EXTRACTED MATERIAL:
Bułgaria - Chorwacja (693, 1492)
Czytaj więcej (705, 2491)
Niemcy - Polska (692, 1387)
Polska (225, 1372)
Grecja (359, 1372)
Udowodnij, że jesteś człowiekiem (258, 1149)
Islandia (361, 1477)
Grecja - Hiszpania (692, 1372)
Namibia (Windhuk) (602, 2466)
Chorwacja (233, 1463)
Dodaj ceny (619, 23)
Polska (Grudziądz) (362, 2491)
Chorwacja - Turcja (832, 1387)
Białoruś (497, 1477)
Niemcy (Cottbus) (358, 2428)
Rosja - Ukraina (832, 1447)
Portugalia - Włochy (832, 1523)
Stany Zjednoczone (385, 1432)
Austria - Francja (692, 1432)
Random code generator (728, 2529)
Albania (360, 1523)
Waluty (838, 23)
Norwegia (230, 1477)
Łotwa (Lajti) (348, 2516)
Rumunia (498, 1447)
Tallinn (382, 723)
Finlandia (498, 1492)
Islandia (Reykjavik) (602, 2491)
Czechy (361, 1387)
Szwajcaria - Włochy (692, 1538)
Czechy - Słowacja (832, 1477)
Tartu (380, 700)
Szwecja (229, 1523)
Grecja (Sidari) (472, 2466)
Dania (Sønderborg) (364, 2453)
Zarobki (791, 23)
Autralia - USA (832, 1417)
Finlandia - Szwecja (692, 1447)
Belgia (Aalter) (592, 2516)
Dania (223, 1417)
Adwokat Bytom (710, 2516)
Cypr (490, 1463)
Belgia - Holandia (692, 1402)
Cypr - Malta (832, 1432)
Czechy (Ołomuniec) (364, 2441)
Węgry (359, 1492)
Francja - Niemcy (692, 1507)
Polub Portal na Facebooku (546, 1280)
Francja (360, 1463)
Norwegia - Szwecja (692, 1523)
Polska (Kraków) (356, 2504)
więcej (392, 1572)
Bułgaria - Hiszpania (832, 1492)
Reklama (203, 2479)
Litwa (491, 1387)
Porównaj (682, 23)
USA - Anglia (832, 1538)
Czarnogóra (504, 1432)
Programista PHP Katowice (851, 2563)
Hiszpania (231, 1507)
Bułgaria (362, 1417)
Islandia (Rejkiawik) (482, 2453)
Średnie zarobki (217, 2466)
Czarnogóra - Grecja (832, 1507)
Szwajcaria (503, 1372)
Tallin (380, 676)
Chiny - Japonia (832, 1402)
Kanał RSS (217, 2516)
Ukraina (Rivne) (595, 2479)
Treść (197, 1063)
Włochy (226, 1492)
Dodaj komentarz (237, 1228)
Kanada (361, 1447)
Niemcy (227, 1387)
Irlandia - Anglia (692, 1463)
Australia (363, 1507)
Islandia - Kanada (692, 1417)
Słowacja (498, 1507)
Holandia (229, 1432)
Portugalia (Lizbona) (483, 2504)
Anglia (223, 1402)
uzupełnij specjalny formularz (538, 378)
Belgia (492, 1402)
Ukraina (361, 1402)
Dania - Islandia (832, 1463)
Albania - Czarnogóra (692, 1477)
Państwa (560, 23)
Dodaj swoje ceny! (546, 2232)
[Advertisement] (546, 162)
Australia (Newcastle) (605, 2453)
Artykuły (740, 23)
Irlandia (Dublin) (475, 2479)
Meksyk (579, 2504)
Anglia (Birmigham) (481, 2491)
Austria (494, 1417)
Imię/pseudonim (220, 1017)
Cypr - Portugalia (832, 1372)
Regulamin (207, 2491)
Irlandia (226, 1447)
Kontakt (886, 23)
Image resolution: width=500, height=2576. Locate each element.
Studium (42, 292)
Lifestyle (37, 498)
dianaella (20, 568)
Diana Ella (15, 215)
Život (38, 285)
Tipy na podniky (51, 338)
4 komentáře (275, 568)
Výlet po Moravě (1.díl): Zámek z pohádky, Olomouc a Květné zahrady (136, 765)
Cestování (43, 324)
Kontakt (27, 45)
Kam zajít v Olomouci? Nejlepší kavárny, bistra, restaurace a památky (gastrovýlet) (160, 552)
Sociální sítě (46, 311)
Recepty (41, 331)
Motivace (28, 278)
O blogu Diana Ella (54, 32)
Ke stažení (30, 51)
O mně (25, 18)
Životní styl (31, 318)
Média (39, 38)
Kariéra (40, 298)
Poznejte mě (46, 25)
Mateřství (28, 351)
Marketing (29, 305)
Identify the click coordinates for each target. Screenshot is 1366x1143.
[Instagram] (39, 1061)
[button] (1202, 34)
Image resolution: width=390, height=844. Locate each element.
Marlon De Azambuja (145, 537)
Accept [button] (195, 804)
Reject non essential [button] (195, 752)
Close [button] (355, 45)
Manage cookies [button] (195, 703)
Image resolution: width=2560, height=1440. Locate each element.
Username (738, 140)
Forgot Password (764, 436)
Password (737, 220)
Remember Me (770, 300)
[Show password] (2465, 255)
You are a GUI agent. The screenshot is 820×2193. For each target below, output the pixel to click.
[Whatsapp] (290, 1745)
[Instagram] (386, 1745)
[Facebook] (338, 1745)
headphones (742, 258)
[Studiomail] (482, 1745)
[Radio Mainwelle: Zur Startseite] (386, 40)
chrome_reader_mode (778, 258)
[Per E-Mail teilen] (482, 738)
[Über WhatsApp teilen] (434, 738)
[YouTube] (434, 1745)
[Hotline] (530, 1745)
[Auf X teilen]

EXERCISE INSTRUCTIONS:
Give back exactly the lines above starting at the line where "Litwa (491, 1387)" appears and ending at the line where "Cestování (43, 324)" appears, both included, with no other lines.

ANSWER TO THE PROBLEM:
Litwa (491, 1387)
Porównaj (682, 23)
USA - Anglia (832, 1538)
Czarnogóra (504, 1432)
Programista PHP Katowice (851, 2563)
Hiszpania (231, 1507)
Bułgaria (362, 1417)
Islandia (Rejkiawik) (482, 2453)
Średnie zarobki (217, 2466)
Czarnogóra - Grecja (832, 1507)
Szwajcaria (503, 1372)
Tallin (380, 676)
Chiny - Japonia (832, 1402)
Kanał RSS (217, 2516)
Ukraina (Rivne) (595, 2479)
Treść (197, 1063)
Włochy (226, 1492)
Dodaj komentarz (237, 1228)
Kanada (361, 1447)
Niemcy (227, 1387)
Irlandia - Anglia (692, 1463)
Australia (363, 1507)
Islandia - Kanada (692, 1417)
Słowacja (498, 1507)
Holandia (229, 1432)
Portugalia (Lizbona) (483, 2504)
Anglia (223, 1402)
uzupełnij specjalny formularz (538, 378)
Belgia (492, 1402)
Ukraina (361, 1402)
Dania - Islandia (832, 1463)
Albania - Czarnogóra (692, 1477)
Państwa (560, 23)
Dodaj swoje ceny! (546, 2232)
[Advertisement] (546, 162)
Australia (Newcastle) (605, 2453)
Artykuły (740, 23)
Irlandia (Dublin) (475, 2479)
Meksyk (579, 2504)
Anglia (Birmigham) (481, 2491)
Austria (494, 1417)
Imię/pseudonim (220, 1017)
Cypr - Portugalia (832, 1372)
Regulamin (207, 2491)
Irlandia (226, 1447)
Kontakt (886, 23)
Image resolution: width=500, height=2576. Locate each element.
Studium (42, 292)
Lifestyle (37, 498)
dianaella (20, 568)
Diana Ella (15, 215)
Život (38, 285)
Tipy na podniky (51, 338)
4 komentáře (275, 568)
Výlet po Moravě (1.díl): Zámek z pohádky, Olomouc a Květné zahrady (136, 765)
Cestování (43, 324)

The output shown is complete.